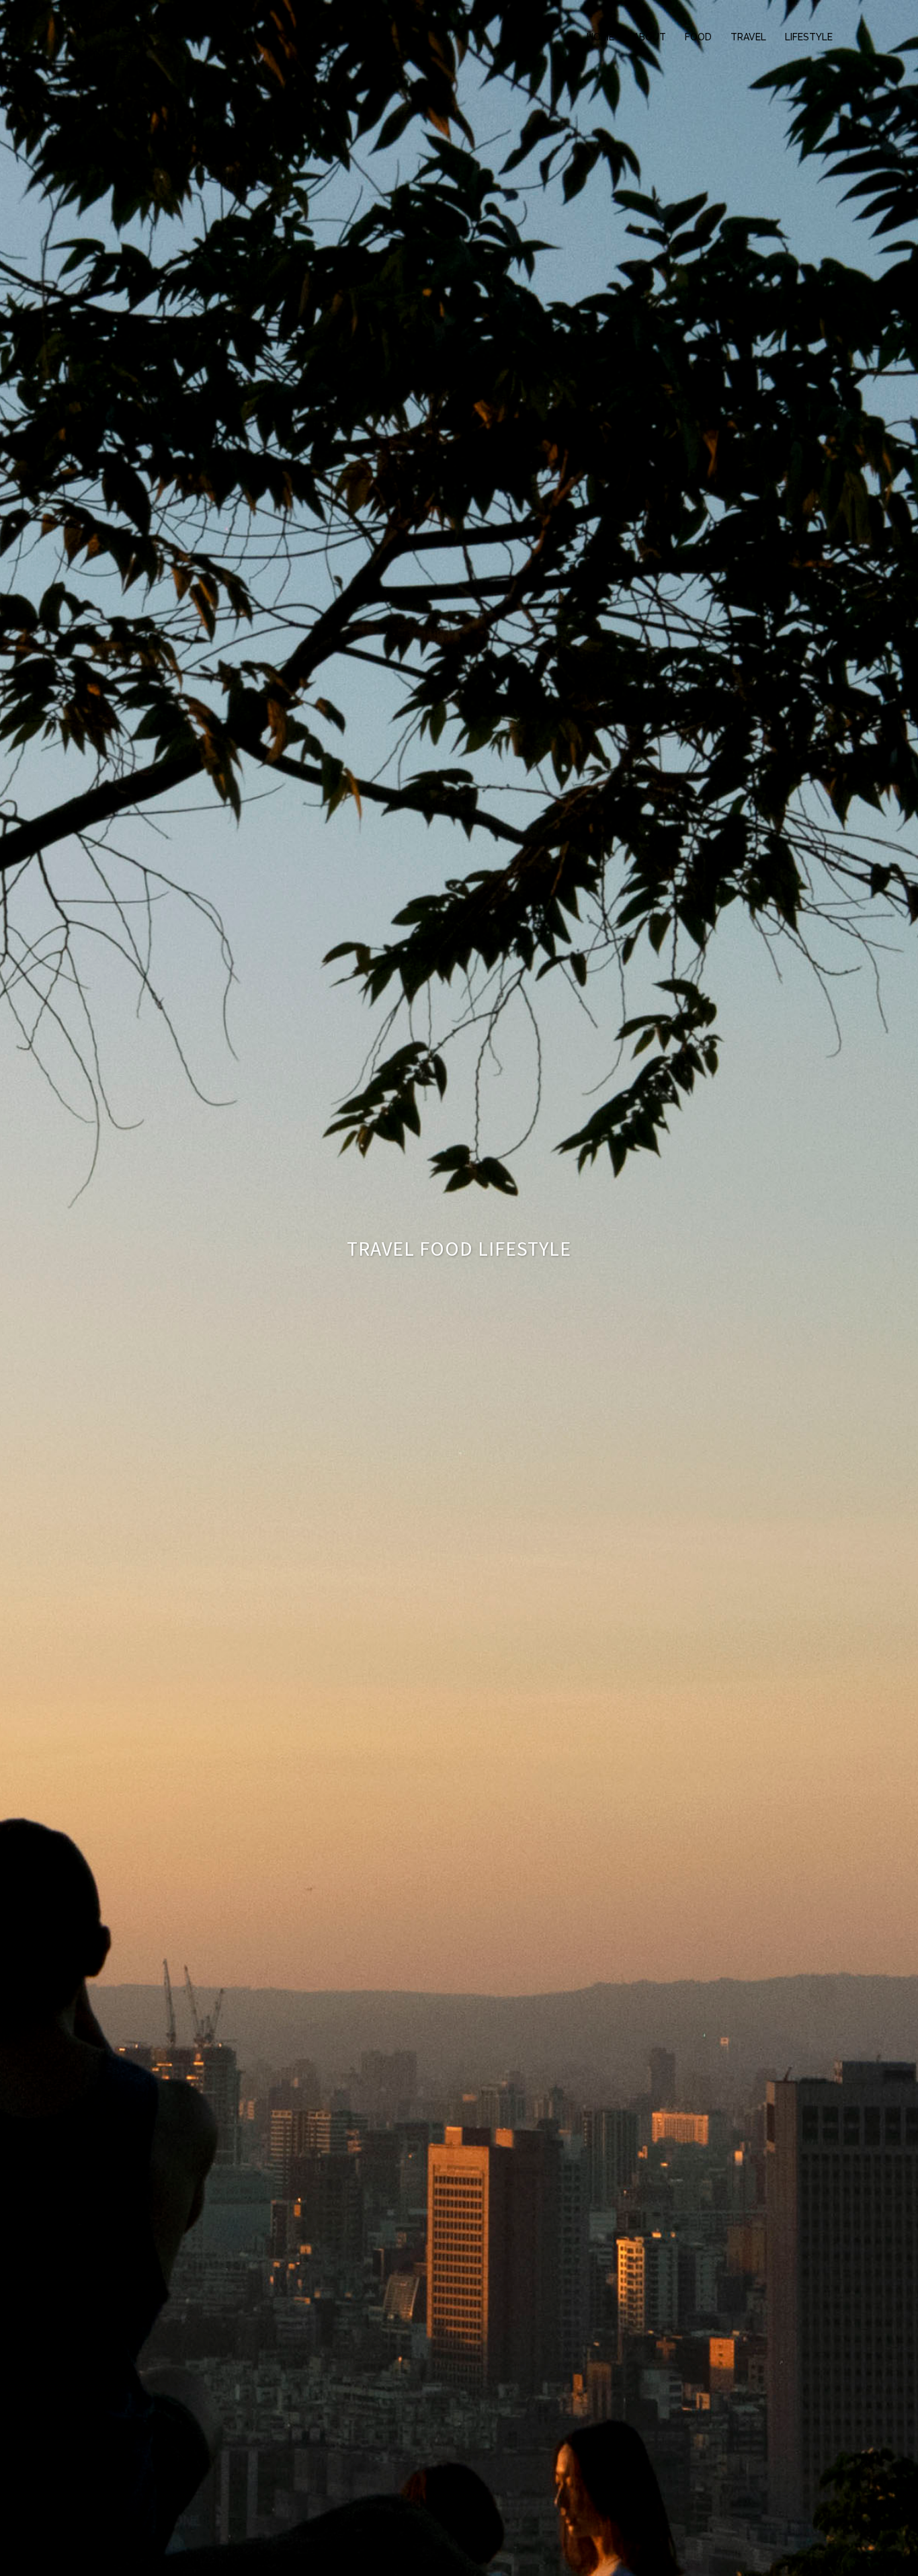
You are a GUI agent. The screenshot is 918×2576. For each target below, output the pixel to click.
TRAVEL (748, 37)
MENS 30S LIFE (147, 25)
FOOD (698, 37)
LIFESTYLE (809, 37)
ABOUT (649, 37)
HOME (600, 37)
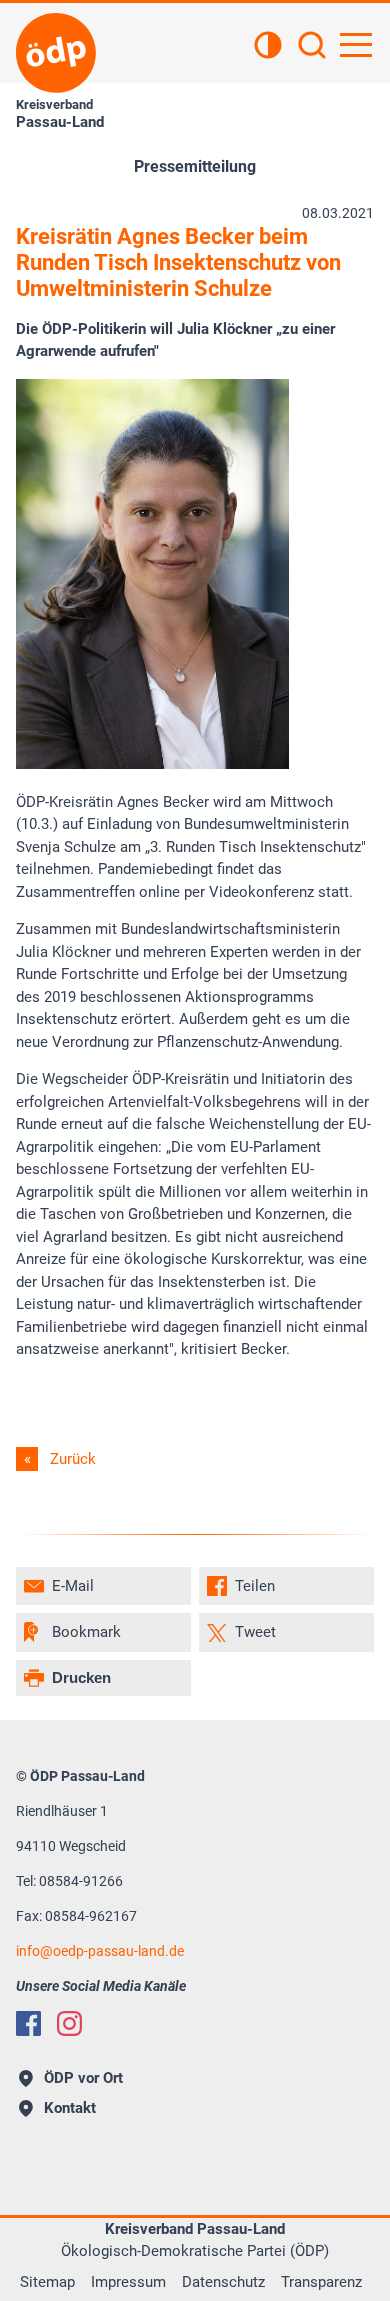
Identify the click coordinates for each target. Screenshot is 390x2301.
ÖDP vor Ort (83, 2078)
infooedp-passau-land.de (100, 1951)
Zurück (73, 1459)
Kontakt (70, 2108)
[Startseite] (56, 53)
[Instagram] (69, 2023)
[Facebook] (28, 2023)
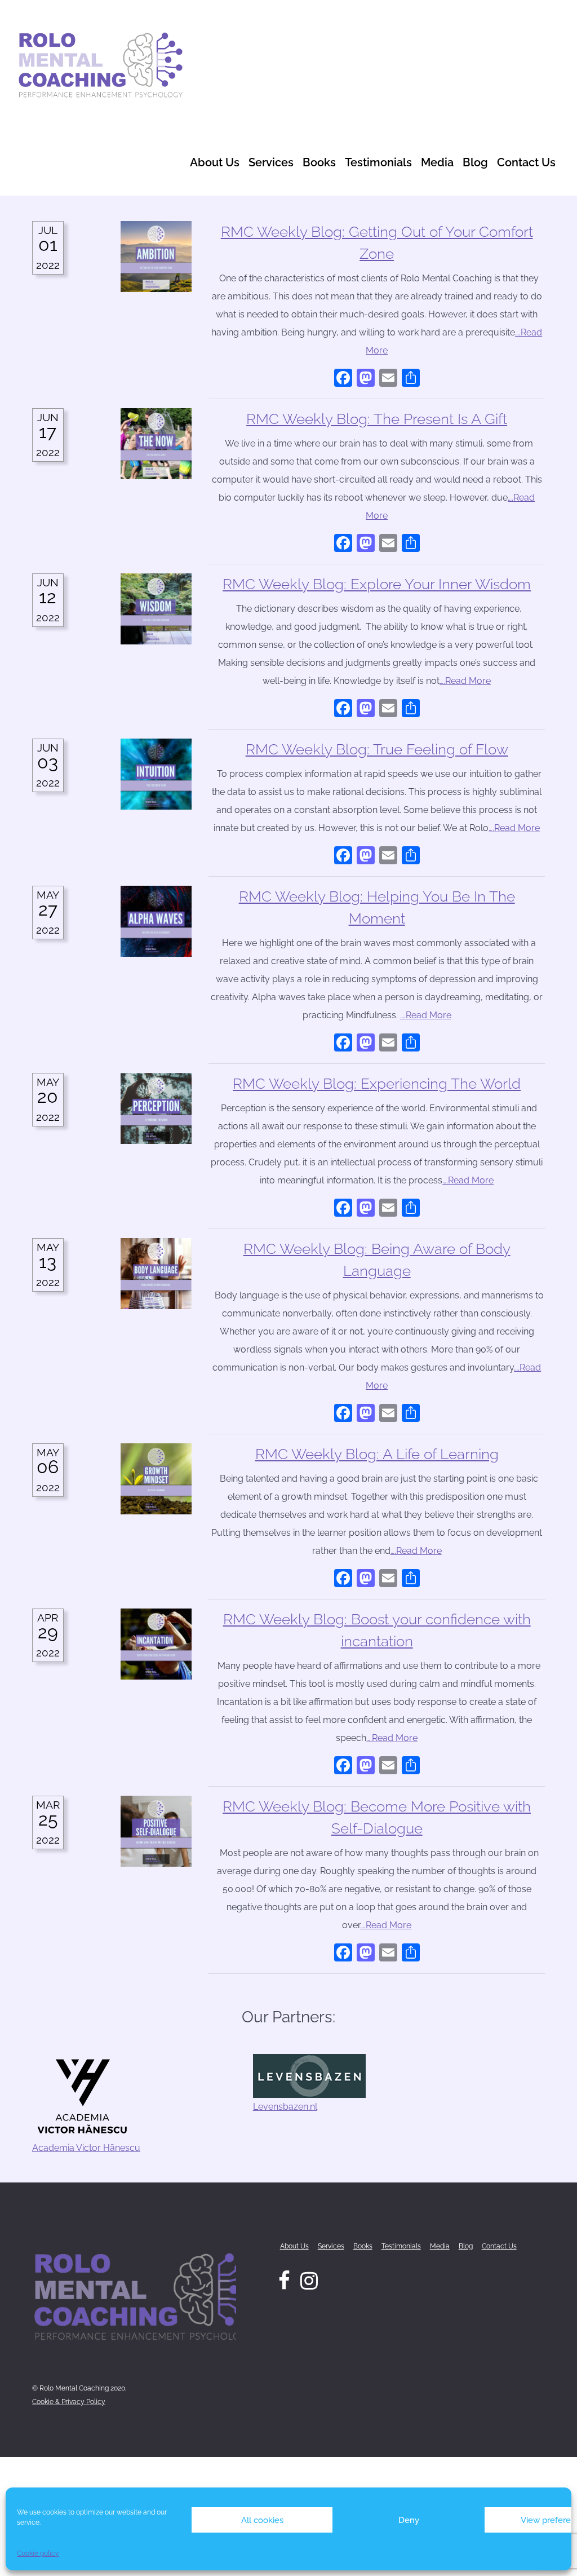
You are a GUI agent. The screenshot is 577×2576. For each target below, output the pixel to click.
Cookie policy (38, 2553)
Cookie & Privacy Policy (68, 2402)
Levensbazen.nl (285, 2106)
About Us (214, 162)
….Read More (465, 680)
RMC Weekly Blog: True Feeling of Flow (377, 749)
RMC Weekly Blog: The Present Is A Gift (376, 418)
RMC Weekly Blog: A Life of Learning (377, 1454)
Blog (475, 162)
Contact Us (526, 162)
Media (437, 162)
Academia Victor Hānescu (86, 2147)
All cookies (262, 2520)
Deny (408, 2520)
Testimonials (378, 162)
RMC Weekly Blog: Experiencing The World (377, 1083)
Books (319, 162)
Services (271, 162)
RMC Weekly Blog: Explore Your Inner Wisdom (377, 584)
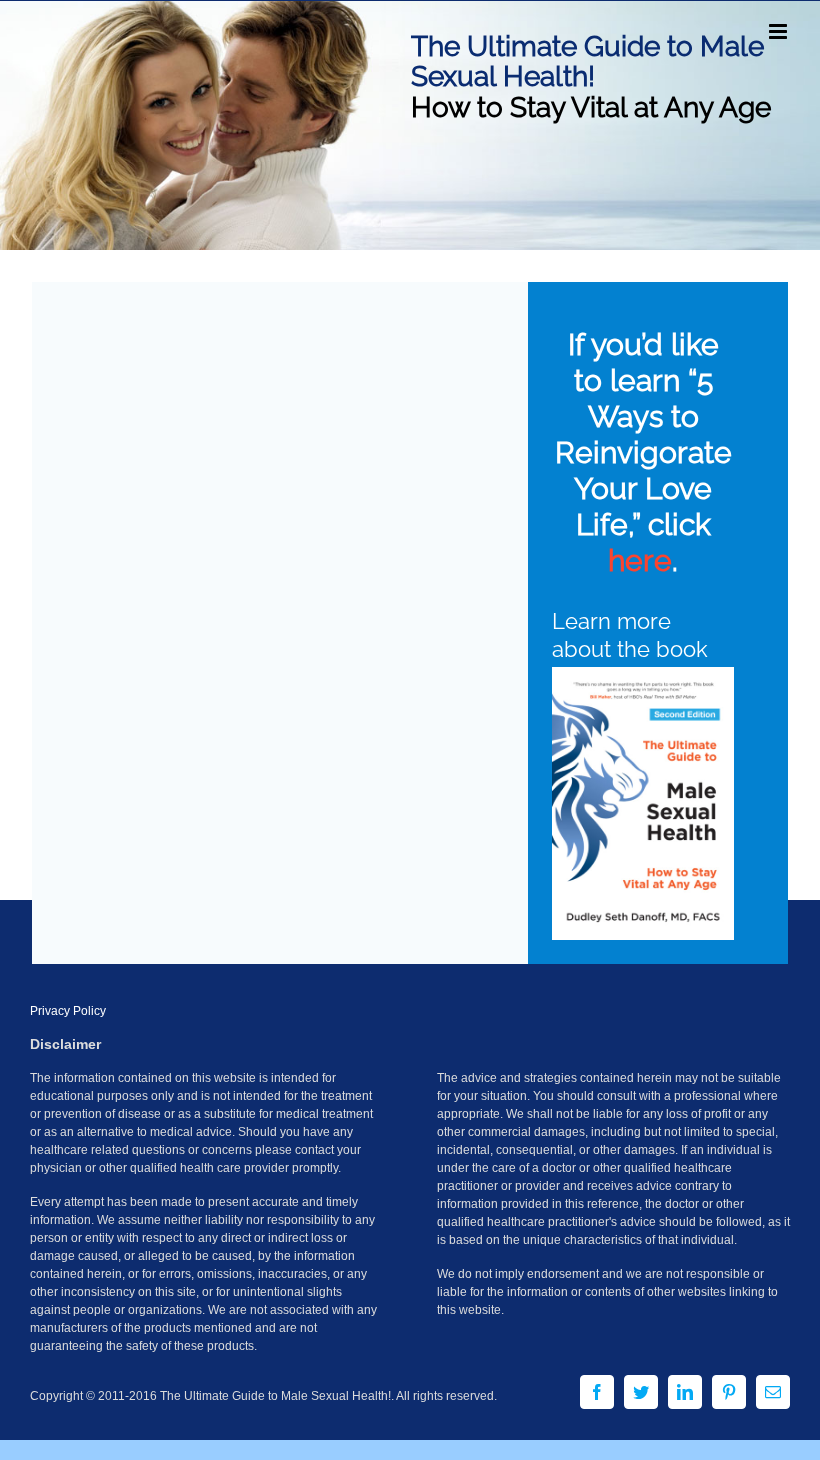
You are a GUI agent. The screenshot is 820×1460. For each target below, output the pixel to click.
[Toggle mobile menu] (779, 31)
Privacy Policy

■ **Exercise brief**
Reproduce the full listing verbatim so that only the pictures are missing.

■ **Task output**
You are a GUI agent. The screenshot is 918×2576. For each target below, output the pixel to click.
TRAVEL (748, 37)
MENS 30S LIFE (147, 25)
FOOD (698, 37)
LIFESTYLE (809, 37)
ABOUT (649, 37)
HOME (600, 37)
Identify the click coordinates for each target. Screenshot is 390x2301.
ÖDP vor Ort (83, 2078)
infooedp-passau-land.de (100, 1951)
Zurück (73, 1459)
Kontakt (70, 2108)
[Startseite] (56, 53)
[Instagram] (69, 2023)
[Facebook] (28, 2023)
You are a GUI agent. The screenshot is 577×2576. For each target below, output the pixel to click.
Cookie policy (38, 2553)
Cookie & Privacy Policy (68, 2402)
Levensbazen.nl (285, 2106)
About Us (214, 162)
….Read More (465, 680)
RMC Weekly Blog: True Feeling of Flow (377, 749)
RMC Weekly Blog: The Present Is A Gift (376, 418)
RMC Weekly Blog: A Life of Learning (377, 1454)
Blog (475, 162)
Contact Us (526, 162)
Media (437, 162)
Academia Victor Hānescu (86, 2147)
All cookies (262, 2520)
Deny (408, 2520)
Testimonials (378, 162)
RMC Weekly Blog: Experiencing The World (377, 1083)
Books (319, 162)
Services (271, 162)
RMC Weekly Blog: Explore Your Inner Wisdom (377, 584)
You are a GUI agent. The screenshot is 820×1460. For each target below, output the pixel to click.
[Toggle mobile menu] (779, 31)
Privacy Policy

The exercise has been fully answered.